Banks, Fortune 100 companies, and massive tech organizations who you would think have the money and resources to ship the best quality products and have fully laden testing teams at their disposal are some of the worst offenders.

How can companies of this magnitude still ship such fundamentally broken software?

Finding a better way to manage software issues

For software development teams, tracking down and fixing bugs has never been something that sits at the top of our to-do list.

Historically, we’ve had little information to go on when bugs are identified and have turned to digging through logs as the way to find the root cause for want of a better way.

Many developers I meet have grown to see this convoluted diagnosis by logs as a necessary evil or take the view that if customers aren’t complaining about software problems, there simply aren’t any to worry about. This couldn’t be further from the truth.

As the tools to detect, diagnose and destroy software issues are becoming more and more sophisticated, teams need to discover for themselves just how hard the old way is and just how easy these tools make it.

Dedicated error and performance tracking tools like Raygun run silently in the background of your production apps and give you a seemingly magical window into problems that are affecting your customers — right now. The barrier to entry is also low, just a few minutes of time and a few short lines of code added into your app is all that stands in your way.

Monitoring in production

One of the biggest advantages of these tools is the collaborative environment they encourage software teams to discuss and resolve issues in one central place.

Although most teams have some form of internal QA phase in their development lifecycle, there are always edge cases in production apps. Problems that only happen in production are usually the most costly to fix and as they affect real users, are the most damaging to your company’s brand.

Not only will error tracking tools tell you what’s wrong, but also show the users affected, the stack traces, the headers, the environment, which deployment or release introduced the problem and most importantly, the exact line of code that is causing it.

It’s like having a full-time team member poring over your application for problems and telling you when to pay attention.

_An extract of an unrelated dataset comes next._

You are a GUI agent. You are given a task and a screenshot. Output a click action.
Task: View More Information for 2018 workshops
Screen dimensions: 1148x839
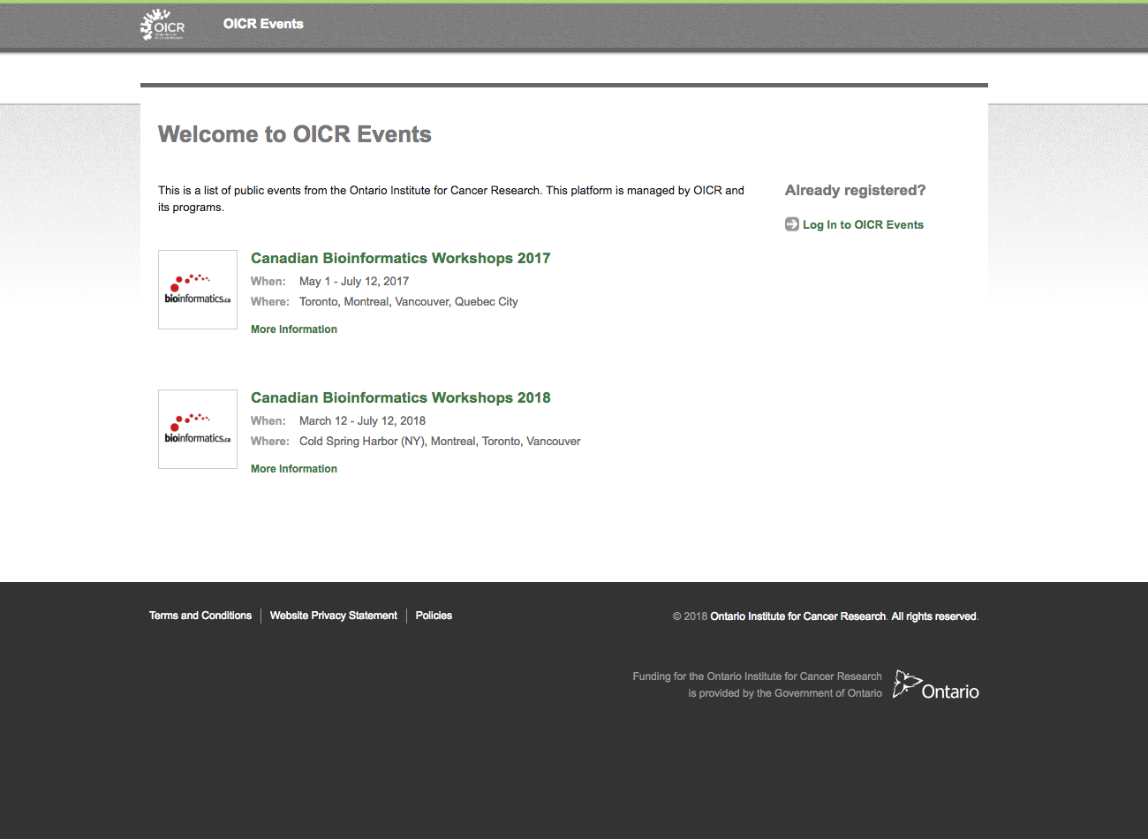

Building better software for your end users

Software teams have a choice to make.Tools to monitor production applications have reached such a level of innovation, it pales in comparison to traditional ways of debugging issues.

The time savings to the organization are so great and the benefits so compelling. Teams are in danger of being outpaced by speedier and more innovative companies who already take advantage of these tools.

Developers should be presenting these solutions to their managers and managers should also be presenting them to their teams. After all, everyone stands to gain considerably when the whole team takes software quality seriously.

Hopefully, we’ll soon see the overall quality of software experiences improve for end users, now that teams have these kinds of tools available to them. At least before we start sending people to Mars, or the next iPhone launch.

One thing is for sure, dedicated error tracking tools will show you far more issues affecting your customers than you realized.